Misconception #2: The treadmill doesn’t mimic and/or won’t prepare you to run outside
This is something that many folks continue to argue even though it has been dispelled by a good deal of research on walking/running treadmill biomechanics (<link: https://www.runnersworld.com/gear/a20830116/biomechanics-expert-debunks-treadmill-running-myths/). Almost all of us have heard that we need to add a bit of incline to mimic outdoor running, but the truth of the matter is that the difference between running outdoors and indoors (in terms of biomechanics and gait cycle anyways) is negligible. True, there are very slight differences in terms of push-off but, as a growing body of research supports, this difference is simply not significant unless you are running consistently fast…6 minute miles or faster.

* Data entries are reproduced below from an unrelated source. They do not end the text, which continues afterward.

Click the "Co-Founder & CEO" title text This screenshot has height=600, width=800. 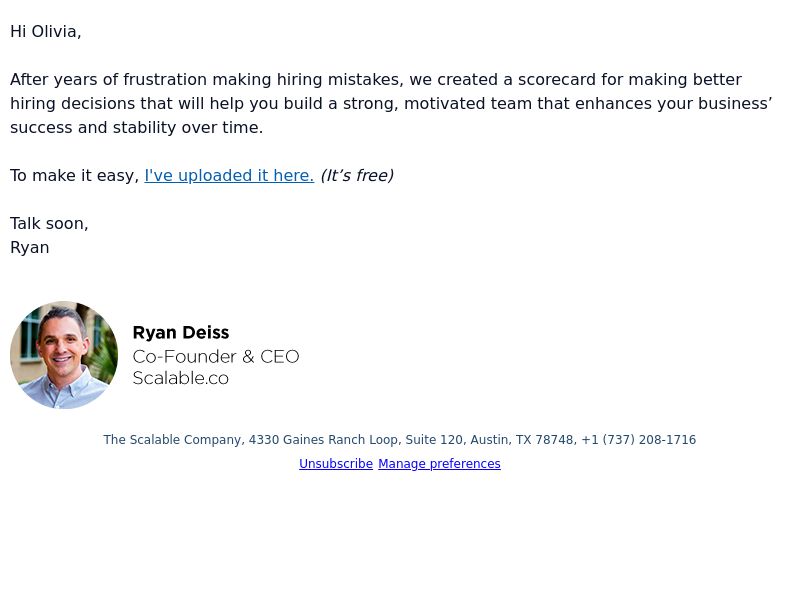click(x=216, y=356)
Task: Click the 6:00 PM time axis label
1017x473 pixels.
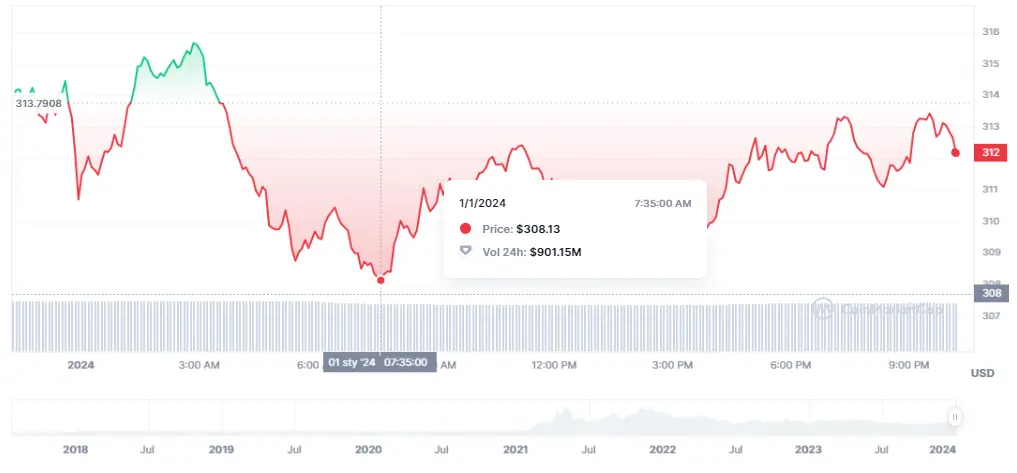Action: 790,365
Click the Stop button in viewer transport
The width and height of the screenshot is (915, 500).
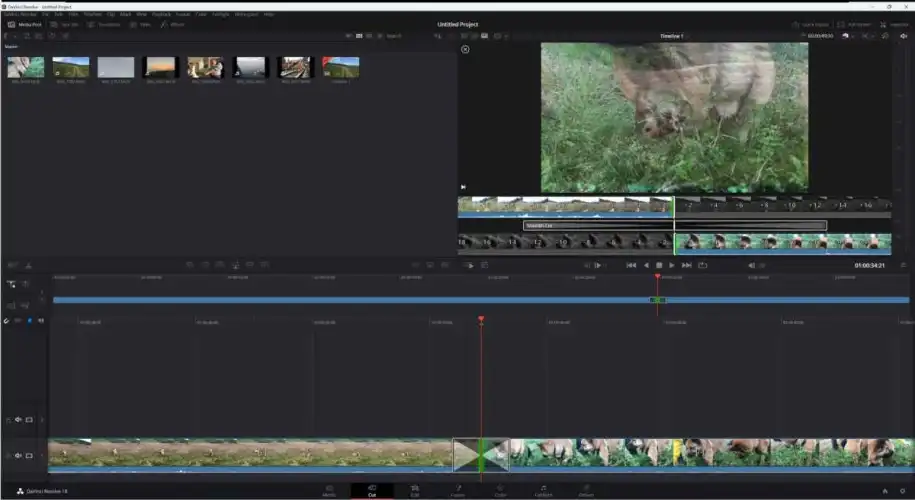pos(659,265)
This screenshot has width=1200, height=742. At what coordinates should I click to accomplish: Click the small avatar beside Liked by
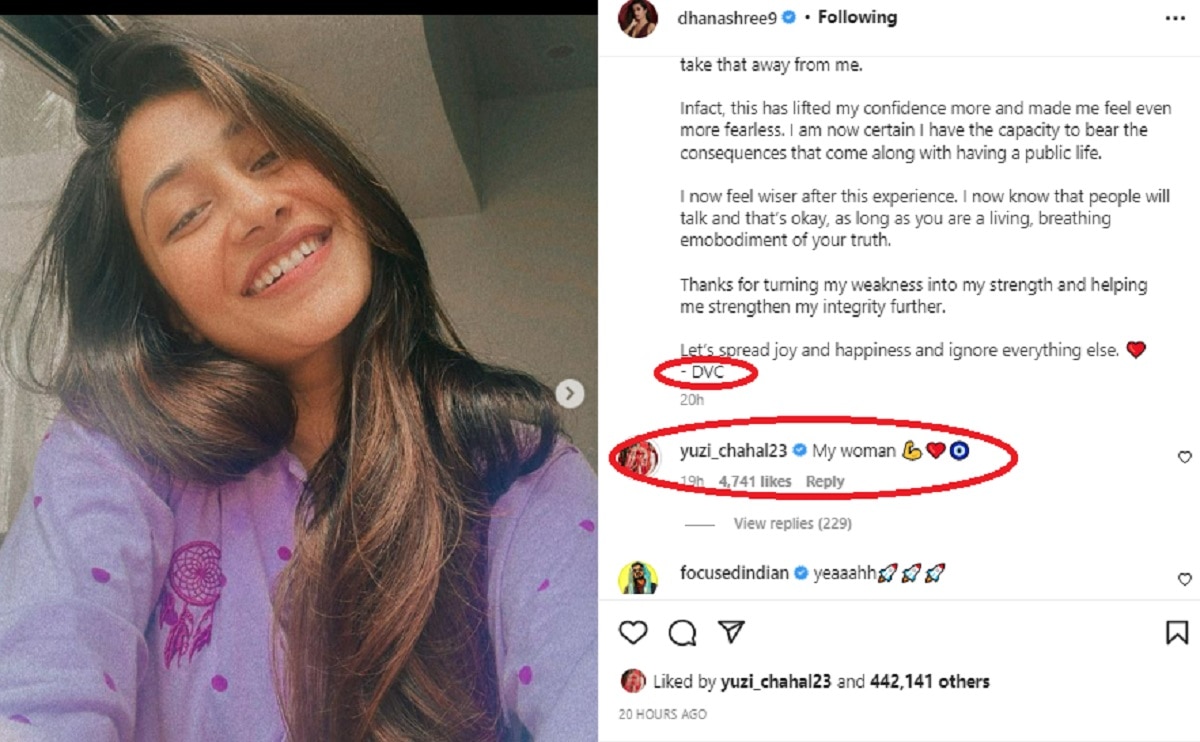tap(633, 681)
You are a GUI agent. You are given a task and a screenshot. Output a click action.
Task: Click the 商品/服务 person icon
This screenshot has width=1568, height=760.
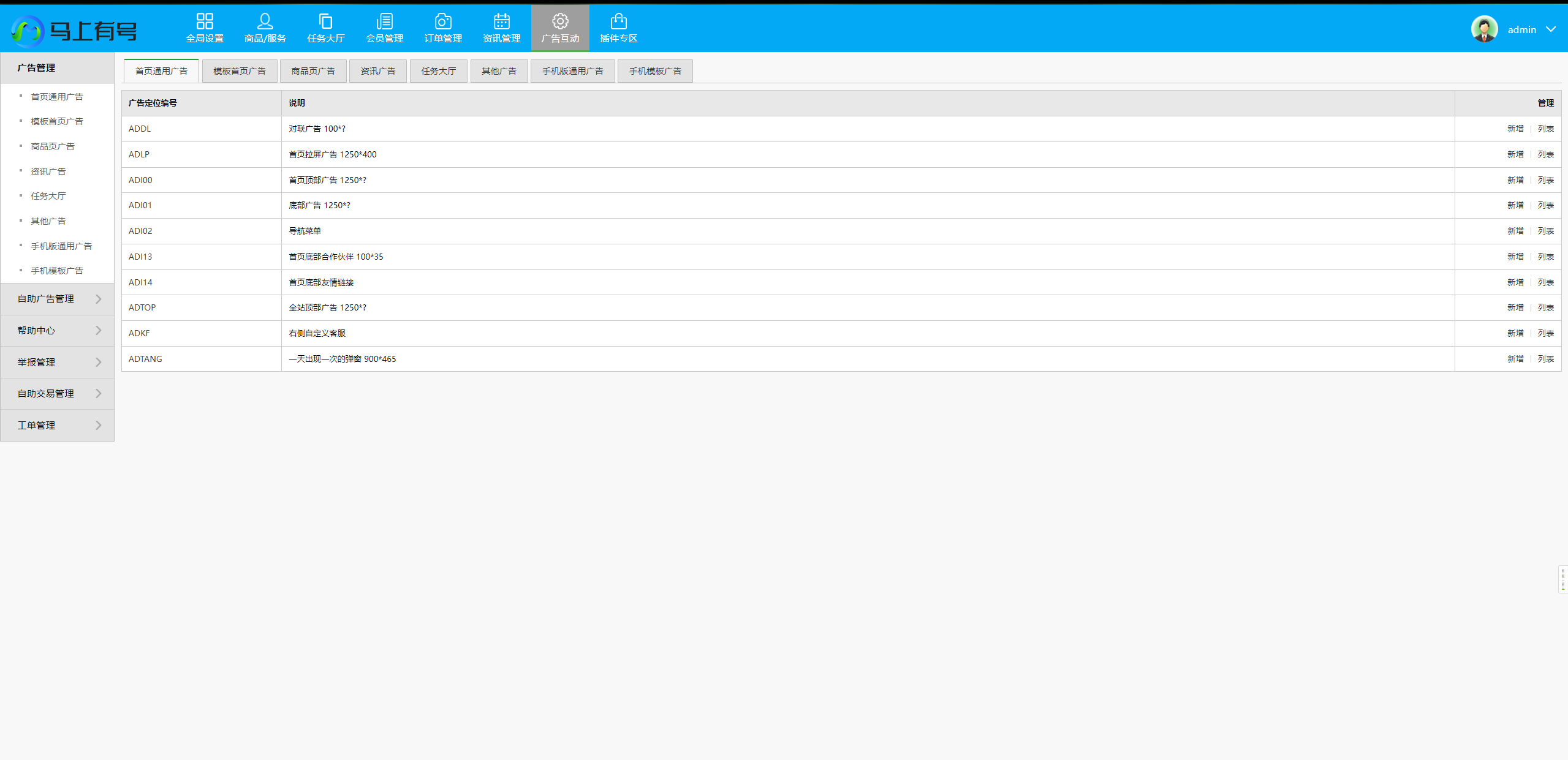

There are actually ways that the treadmill can be used to better simulate outdoor conditions. By this we are mostly talking about hill work. Incline training is an additional form of resistance training that can strengthen the muscles in your calves, quads, hamstrings, and glutes. And it can provide the perfect conditions for you to get a great cardiovascular workout in without having to increase your speed. Power walk up the hills during your tread workouts and you’ll still challenge your cardiovascular system in ways that will make you faster, fitter, and more efficient – sweet!
We’ll finish talking about this whole tread < > outdoor comparison topic on this point: the tread is soft. One of its greatest attributes is that as a softer surface, it can reduce the impact of running on your body. Compared to an asphalt road (or even harder, a concrete sidewalk), it provides a cushioned surface that reduces a bit of the pounding on your joints. Woodway treadmills in particular, just like the ones we have in studio, have individual shock-absorbing slats which can make a noticeable difference for many runners who struggle with overuse ailments that crop up as a consequence of the impact such as shin splints or runner’s knee. One caveat: running outside in terms of the impact is important. Every step and stride our body – ligaments, tendons, connective tissue, and even our bones – gets stronger and so some impact is actually a good thing. Especially if you’re training for a specific race and want to prepare your body to take the higher impact over miles. The take home here: varying your running surfaces overall, doing some runs on harder roads and some on trails and treads, can keep you healthy and persist in your running over time.
Misconception #3: The treadmill is just for running
This final one goes without saying. Or does it? We’re run coaches but you don’t need to hear it from us to believe it: we truly were born to run. And by run we at tread HAPPY mean walking, jogging, sprinting, and/or racing. No matter your pace, if you’re legs are moving in a repetitive and continuous gait cycle, you are, for all intents and purposes, running – and you ARE a runner. There is a time and place for slower, steady, more aerobic efforts and a time to push your pace with some speed. And walking definitely counts. It provides many of the same benefits of running and is one of our favorite cross-training activities when we’re in a more rigorous training cycle (one day a week of walking reduces impact on the body but still mimics the same biomechanical movements of running). So no matter your pace it all counts!